CNN, Reuters, and other media outlets have reported on this Hanfu craze.
Hanfu, meaning “Han clothing,” is based on the idea of donning costumes worn in bygone eras by China’s Han ethnic group. Some of the most popular styles are from the Ming, Song, and Tang dynasties.
About three-quarters of Hanfu customers are between 16 and 24 years old. Members of this generation often see it as a way to rediscover and engage with their country’s traditional culture.
There are also many styles of Han clothing. Its main elements include belts, intricately designed collars, and more.
The main features of Hanfu include collars, upper garments in the style of a skirt, jade ornaments, and a sash, according to Wen Run, professor of textile design and industrial economics at Donghua University. Materials such as brocade and yarn, along with traditional craftwork, including embroidery, are also hallmarks of the attire.
Chinese Han Clothing Makes A 21st-century Return with A Bang Modern
The CGTN article argues that young people can find the beauty of traditional culture by wearing ancient Chinese traditional clothing.
It has seen a resurgence in recent years, despite some initial public resistance. It's pretty exciting to see young Chinese people building up their self-confidence and developing their individuality to show the world what they love. For more Chinese, this dress code might become a good starting point to further explore the beauty of the country's traditions.
Enthusiasts of ancient Chinese clothing have different ways of expressing their love for it, from writing a book to wearing it in class. Some people write a book, others wear them in class, and the enthusiasts call each other" Tongpao".

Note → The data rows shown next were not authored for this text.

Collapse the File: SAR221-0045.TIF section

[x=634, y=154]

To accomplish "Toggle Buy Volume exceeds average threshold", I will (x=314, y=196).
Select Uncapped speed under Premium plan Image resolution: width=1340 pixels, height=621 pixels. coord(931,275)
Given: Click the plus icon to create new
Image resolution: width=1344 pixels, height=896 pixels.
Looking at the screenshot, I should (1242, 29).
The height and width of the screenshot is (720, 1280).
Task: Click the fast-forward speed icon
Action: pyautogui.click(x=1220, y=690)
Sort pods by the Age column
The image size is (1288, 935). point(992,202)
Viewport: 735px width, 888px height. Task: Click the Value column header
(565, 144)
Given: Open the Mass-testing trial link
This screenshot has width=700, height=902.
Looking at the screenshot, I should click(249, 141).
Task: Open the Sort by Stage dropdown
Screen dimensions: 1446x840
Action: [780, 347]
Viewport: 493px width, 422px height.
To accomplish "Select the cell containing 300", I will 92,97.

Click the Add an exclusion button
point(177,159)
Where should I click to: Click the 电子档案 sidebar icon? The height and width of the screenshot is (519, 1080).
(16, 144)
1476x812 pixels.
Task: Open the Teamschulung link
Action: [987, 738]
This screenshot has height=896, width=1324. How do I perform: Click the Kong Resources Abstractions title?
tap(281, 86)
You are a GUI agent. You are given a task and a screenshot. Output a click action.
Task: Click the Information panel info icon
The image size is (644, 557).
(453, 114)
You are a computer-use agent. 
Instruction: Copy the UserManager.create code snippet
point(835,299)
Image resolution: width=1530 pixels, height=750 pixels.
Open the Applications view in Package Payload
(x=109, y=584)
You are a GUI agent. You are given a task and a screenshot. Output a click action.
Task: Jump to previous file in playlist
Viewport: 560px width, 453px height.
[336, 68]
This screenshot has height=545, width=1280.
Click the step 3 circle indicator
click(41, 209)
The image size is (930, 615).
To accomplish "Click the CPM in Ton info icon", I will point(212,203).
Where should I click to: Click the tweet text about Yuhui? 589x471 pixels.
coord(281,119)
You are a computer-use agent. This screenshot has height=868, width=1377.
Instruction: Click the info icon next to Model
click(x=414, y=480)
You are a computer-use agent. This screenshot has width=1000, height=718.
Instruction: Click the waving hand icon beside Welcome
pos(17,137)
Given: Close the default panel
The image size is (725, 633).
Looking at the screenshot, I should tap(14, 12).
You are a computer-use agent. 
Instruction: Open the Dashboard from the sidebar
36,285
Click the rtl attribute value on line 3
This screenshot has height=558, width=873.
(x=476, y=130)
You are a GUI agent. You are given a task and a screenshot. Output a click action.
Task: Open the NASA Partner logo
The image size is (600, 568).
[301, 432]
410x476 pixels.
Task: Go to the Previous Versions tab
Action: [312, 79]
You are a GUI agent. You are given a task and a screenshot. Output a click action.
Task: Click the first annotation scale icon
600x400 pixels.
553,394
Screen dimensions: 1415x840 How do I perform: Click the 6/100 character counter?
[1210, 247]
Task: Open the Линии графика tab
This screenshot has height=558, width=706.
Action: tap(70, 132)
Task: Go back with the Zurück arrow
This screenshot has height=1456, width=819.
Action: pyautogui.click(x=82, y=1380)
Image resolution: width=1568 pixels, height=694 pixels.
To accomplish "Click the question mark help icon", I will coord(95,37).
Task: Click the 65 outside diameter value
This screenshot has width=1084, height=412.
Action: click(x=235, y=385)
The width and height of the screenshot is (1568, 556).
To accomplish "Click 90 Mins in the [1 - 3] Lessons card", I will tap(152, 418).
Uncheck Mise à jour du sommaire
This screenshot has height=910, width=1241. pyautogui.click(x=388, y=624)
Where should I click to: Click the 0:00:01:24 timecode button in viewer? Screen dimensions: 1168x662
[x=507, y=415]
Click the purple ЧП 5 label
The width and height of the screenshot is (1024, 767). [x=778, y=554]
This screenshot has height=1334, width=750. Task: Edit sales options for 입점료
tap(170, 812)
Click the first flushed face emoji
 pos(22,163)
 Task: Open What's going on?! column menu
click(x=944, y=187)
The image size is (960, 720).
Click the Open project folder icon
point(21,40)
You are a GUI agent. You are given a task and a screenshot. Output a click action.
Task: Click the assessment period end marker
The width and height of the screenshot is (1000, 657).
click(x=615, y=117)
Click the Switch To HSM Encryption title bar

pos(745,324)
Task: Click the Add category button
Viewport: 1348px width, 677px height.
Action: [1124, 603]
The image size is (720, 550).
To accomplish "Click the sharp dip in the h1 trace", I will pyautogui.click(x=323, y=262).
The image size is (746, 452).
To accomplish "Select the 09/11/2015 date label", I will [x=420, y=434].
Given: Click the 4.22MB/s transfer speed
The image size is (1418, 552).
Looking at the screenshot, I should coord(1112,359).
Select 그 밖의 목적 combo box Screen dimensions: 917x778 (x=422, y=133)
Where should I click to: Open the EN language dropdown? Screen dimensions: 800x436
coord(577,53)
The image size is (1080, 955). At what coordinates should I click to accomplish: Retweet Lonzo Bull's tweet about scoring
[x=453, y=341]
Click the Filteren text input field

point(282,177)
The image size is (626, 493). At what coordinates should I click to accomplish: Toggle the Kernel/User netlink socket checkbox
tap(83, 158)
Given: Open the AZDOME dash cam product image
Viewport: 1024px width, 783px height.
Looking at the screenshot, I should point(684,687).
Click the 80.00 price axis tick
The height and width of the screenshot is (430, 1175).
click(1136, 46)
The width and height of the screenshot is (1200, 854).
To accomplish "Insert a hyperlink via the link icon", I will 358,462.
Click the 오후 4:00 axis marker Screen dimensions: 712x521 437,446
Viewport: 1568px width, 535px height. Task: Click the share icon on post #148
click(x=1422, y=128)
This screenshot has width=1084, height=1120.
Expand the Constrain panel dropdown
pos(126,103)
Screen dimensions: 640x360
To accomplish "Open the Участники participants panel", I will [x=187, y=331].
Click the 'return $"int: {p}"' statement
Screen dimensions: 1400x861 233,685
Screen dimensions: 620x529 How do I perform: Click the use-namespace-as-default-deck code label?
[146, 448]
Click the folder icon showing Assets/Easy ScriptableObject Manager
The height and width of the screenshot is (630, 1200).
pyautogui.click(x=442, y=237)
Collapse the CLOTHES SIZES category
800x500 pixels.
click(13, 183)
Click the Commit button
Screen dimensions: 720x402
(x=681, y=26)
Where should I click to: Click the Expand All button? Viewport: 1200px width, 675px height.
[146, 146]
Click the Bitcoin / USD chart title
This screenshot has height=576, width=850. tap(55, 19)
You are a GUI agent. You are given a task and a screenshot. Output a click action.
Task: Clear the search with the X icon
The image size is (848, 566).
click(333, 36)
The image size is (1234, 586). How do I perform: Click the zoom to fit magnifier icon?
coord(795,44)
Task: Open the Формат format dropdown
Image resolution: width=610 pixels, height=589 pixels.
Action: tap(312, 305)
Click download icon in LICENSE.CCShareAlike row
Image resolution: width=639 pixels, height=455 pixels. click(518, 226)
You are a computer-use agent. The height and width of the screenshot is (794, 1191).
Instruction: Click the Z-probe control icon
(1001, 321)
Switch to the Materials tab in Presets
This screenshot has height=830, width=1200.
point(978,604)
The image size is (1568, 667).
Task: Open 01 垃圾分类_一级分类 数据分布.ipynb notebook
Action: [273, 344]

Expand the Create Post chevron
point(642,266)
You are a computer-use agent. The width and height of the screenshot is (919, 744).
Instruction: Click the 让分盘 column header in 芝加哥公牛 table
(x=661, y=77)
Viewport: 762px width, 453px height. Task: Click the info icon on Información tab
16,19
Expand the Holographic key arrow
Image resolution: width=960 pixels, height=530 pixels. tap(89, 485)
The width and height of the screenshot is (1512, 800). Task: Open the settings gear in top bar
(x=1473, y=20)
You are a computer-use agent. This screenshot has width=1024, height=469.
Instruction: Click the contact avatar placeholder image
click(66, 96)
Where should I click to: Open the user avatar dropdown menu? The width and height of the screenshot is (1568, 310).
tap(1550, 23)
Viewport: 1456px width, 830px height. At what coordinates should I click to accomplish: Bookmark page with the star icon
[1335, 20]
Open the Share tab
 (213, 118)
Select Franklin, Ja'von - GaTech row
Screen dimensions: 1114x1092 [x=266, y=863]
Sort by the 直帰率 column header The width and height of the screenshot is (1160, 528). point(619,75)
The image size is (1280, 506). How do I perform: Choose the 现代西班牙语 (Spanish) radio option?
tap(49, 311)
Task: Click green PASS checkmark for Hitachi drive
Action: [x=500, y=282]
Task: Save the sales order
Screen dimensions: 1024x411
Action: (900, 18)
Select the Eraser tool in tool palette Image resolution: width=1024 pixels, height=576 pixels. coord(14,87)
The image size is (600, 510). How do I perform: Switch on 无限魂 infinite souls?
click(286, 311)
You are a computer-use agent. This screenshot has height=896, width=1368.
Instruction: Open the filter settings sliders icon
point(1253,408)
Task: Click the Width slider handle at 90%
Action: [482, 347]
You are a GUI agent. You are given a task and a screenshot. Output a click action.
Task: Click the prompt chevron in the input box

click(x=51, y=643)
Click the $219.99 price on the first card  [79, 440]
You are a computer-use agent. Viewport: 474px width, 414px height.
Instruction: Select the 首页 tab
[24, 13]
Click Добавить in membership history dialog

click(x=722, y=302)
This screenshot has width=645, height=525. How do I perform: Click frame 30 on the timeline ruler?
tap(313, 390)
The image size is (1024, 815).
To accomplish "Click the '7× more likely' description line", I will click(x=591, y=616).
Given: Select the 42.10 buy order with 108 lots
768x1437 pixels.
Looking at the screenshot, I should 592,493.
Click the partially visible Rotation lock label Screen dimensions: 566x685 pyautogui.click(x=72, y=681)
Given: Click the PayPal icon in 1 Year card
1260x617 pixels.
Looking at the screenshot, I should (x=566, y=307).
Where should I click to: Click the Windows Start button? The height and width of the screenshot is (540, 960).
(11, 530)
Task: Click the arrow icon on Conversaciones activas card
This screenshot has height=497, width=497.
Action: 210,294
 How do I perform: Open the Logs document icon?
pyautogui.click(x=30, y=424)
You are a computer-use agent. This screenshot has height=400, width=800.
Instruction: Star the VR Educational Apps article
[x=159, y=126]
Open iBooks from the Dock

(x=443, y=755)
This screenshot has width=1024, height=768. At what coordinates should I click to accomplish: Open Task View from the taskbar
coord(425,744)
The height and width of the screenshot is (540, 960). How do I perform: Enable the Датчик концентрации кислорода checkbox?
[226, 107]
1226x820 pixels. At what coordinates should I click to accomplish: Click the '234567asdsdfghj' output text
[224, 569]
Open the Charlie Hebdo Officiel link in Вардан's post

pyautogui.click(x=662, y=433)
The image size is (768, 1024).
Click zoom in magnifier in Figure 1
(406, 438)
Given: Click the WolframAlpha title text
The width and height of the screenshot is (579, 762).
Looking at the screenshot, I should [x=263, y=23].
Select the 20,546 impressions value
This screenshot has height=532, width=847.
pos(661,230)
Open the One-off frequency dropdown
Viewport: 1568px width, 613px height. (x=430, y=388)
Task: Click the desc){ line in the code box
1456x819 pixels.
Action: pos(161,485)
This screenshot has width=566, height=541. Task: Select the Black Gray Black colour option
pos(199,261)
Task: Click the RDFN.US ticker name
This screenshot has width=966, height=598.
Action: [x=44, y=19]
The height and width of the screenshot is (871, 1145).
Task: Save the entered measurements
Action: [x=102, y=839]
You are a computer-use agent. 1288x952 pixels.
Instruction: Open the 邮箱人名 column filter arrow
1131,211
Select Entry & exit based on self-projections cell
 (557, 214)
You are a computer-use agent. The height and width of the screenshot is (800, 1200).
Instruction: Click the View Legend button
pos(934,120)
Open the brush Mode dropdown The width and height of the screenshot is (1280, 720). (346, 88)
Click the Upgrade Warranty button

· Yang Na is one of those Hanfu enthusiasts who have been dedicated to the revival of the costume for over a decade. As a media professional, she wears Hanfu, talks about it, and has even written a book about it, titled "Hanfu Returns."
· Song Xuan, a student from Harbin, in northeast China's Heilongjiang Province said, "Hanfu is my daily outfit. In the summer, I wear it just like this. In the winter, I'll put a warm sweater inside and a down coat outside.
Hanfu enthusiasts refer to themselves online as Tongpao, which literally means wearing the same type of gown as a symbol of comradeship.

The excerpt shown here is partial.